> _WRITTEN PROBLEM_
Write out the lines below exactly, starting with the first line and ending with the line that contains "coordinates (1061, 264).", including that line.

────────────────

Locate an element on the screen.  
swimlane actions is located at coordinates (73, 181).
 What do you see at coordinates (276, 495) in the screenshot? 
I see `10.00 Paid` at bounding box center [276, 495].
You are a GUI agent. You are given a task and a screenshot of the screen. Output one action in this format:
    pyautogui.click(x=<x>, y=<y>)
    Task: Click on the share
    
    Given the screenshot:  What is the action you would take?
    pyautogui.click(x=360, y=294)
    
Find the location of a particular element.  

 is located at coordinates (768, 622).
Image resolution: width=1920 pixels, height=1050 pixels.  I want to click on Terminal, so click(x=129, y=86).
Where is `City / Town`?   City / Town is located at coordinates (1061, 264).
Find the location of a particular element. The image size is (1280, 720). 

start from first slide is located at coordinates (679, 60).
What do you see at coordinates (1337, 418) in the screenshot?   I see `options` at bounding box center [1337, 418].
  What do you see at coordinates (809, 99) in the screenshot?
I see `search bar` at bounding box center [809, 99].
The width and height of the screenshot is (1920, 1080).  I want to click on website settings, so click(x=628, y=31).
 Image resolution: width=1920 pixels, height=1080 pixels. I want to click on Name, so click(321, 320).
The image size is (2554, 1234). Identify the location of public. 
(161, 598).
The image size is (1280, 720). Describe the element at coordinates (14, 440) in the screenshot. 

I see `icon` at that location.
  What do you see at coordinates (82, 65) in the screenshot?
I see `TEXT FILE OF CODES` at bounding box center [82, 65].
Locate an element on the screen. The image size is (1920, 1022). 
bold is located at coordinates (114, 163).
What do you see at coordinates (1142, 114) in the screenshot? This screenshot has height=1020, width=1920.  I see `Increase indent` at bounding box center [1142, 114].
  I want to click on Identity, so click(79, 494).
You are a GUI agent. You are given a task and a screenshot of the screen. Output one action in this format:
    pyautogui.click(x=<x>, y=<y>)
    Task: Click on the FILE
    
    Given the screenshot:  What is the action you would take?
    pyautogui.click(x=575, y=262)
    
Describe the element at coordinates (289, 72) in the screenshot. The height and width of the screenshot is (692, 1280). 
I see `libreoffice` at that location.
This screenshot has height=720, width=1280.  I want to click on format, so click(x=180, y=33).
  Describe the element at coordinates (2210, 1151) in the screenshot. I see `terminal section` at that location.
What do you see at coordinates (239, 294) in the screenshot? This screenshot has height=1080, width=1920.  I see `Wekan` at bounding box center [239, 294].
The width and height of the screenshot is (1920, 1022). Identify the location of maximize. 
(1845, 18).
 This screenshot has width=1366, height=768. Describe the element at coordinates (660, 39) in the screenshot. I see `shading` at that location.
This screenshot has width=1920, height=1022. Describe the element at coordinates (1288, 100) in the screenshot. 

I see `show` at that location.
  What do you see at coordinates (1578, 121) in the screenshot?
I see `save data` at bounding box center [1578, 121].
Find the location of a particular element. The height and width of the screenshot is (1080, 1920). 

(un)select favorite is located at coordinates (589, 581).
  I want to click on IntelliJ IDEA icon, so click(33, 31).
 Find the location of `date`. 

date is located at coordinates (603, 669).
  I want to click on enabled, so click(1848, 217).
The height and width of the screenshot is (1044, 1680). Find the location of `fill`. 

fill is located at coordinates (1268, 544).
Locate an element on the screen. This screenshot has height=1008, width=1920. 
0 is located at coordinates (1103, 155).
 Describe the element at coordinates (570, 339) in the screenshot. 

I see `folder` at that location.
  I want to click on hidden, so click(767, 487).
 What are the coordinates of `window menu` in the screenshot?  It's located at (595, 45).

────────────────

> _EXERCISE ANSWER_
Locate an element on the screen.  
swimlane actions is located at coordinates (73, 181).
 What do you see at coordinates (276, 495) in the screenshot? 
I see `10.00 Paid` at bounding box center [276, 495].
You are a GUI agent. You are given a task and a screenshot of the screen. Output one action in this format:
    pyautogui.click(x=<x>, y=<y>)
    Task: Click on the share
    
    Given the screenshot:  What is the action you would take?
    pyautogui.click(x=360, y=294)
    
Find the location of a particular element.  

 is located at coordinates (768, 622).
Image resolution: width=1920 pixels, height=1050 pixels.  I want to click on Terminal, so click(x=129, y=86).
Where is `City / Town`?   City / Town is located at coordinates (1061, 264).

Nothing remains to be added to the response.